We are developing new techniques for identifying peptides in a complex mixture. I am currently excited about a new class of antibodies that we are developing. These are generic antibodies that recognize specific C-terminal dipeptide sequences, and we have found many new types of neurons that contain peptides recognized by these antibodies, implying that they contain novel peptides. We are also using MALDI-TOF mass spectroscopy to search for new classes of neuropeptides. The most significant advance this year has been the use of dissected nervous tissue from single worms as the immediate target in the mass spectrometer. This has provided amazing sensitivity and specificity, and several new peptides have been detected and sequenced. We are now raising antibodies to study their cellular localization. The overall conclusion we have reached is that there is a large number of as-yet undescribed peptides in Ascaris. We have also successfully implemented for the first time in Ascaris an in-situ hybridization method, and have determined the location of the transcripts of 5 peptide-encoding genes.
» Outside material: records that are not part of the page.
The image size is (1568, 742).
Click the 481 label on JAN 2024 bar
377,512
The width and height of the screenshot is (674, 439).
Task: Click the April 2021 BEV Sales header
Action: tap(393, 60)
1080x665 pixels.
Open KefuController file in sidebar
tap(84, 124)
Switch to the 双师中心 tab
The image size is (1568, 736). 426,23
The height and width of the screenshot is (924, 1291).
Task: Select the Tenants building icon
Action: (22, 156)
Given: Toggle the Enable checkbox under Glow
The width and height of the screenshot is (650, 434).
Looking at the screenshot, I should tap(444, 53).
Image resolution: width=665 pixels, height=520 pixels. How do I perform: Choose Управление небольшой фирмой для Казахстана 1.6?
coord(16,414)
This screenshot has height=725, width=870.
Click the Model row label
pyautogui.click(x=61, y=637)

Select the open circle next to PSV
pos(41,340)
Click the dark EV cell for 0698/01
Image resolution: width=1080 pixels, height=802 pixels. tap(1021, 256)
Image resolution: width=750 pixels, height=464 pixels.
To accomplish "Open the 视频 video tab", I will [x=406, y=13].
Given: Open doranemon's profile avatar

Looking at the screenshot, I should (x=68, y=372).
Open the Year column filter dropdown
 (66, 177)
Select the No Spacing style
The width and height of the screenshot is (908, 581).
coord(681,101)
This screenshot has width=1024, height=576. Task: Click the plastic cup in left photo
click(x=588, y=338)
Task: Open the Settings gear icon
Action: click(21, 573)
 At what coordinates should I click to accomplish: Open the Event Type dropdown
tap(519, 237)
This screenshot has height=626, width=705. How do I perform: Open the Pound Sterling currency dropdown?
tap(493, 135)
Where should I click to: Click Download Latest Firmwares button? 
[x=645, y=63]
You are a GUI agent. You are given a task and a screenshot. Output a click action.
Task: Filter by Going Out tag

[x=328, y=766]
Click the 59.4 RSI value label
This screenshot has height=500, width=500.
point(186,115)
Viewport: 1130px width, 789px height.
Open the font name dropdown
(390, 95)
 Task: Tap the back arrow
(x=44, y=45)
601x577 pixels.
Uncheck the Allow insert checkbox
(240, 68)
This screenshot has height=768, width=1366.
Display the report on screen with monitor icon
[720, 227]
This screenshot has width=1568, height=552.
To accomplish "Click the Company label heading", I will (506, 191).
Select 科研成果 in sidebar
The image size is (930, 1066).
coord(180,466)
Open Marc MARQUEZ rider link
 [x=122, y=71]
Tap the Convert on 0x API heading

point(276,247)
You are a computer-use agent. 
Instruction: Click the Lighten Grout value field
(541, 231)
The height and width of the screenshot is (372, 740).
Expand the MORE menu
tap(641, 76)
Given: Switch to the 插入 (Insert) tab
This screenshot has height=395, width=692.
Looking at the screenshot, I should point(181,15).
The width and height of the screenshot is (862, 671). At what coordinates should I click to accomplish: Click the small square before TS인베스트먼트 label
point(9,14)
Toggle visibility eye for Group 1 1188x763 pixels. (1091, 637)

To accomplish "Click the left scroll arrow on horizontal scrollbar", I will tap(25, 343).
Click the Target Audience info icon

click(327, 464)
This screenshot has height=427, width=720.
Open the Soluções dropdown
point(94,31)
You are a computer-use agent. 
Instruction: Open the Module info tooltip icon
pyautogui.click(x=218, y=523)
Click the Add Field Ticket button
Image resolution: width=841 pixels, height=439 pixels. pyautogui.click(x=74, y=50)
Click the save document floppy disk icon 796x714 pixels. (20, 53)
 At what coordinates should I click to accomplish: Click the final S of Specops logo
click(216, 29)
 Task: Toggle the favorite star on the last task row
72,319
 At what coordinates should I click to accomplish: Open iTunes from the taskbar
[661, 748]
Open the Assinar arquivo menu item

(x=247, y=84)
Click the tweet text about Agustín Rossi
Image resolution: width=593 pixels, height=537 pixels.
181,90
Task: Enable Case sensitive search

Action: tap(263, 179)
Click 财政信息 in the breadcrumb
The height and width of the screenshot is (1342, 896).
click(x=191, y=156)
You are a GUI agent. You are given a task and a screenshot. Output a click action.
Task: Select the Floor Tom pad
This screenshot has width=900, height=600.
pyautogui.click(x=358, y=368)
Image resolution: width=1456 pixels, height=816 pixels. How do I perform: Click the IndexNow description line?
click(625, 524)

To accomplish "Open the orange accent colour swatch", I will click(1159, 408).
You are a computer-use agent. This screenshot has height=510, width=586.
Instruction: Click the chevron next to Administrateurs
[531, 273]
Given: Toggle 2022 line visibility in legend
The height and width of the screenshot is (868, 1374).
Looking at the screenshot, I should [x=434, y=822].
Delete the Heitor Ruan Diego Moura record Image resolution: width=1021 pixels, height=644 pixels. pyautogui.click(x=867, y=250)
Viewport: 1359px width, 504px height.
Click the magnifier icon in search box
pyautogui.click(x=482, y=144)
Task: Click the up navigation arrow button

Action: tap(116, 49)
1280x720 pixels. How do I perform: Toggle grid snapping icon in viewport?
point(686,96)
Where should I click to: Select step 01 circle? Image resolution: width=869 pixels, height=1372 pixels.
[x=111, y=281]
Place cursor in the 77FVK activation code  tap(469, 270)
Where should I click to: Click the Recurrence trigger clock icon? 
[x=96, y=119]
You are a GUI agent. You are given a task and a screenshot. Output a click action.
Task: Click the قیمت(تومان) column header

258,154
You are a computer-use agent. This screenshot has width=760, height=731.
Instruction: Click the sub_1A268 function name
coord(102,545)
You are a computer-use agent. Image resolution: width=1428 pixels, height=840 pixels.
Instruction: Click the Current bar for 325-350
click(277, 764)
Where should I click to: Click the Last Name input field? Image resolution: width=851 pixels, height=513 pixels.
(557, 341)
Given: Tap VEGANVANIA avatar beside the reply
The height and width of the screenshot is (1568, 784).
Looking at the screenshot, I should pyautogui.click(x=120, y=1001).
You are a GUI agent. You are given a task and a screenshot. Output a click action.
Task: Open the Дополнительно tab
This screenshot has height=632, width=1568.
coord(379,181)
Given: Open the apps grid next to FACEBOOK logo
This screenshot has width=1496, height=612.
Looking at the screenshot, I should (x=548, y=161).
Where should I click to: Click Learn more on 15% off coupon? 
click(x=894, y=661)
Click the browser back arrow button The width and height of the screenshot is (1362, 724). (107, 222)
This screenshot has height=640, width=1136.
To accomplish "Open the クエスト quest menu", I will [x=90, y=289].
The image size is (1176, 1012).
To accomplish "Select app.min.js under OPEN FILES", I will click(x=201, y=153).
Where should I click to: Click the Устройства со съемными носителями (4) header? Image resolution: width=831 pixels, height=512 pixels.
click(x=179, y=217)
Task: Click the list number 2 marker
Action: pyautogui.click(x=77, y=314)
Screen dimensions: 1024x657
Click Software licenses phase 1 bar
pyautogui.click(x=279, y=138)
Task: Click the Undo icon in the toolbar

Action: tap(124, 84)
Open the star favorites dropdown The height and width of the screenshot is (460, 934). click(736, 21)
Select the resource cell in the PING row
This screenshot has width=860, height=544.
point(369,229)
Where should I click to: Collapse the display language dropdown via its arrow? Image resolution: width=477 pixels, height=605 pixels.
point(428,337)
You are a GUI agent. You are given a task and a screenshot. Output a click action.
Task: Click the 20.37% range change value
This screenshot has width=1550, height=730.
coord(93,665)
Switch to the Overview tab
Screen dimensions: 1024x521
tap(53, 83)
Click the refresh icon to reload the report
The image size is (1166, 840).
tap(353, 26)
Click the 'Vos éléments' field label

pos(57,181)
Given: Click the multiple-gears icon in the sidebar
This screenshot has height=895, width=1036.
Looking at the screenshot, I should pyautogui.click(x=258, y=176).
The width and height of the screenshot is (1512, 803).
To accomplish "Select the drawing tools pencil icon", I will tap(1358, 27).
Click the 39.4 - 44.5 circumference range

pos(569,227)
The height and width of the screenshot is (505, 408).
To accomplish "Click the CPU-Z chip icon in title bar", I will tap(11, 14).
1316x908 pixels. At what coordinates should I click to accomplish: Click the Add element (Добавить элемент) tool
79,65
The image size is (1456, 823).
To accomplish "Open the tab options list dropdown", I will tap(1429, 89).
One recent result that we think is of profound importance is that although the neurons of Ascaris and C. elegans are morphologically the same (C. elegans is a miniature version of Ascaris), and although many of the neuropeptides found or predicted from gene sequences are identical or very similar in the two species, the cells in which the peptides are expressed are almost completely different. We used three techniques (in situ hybridization, immunocytochemistry and mass spectrometry) to detect peptide expression in Ascaris, and obtained congruent results with each technique. Expression of peptide encoding genes in C. elegans has been reported using GFP constructs. Out of 16 cellular comparisons, 15 are different. Only one neuron so far has shown the same peptide expression in the two species. We conclude that the cellular expression pattern of peptides may be an important part of the way a nearly identical structure can produce different behavior.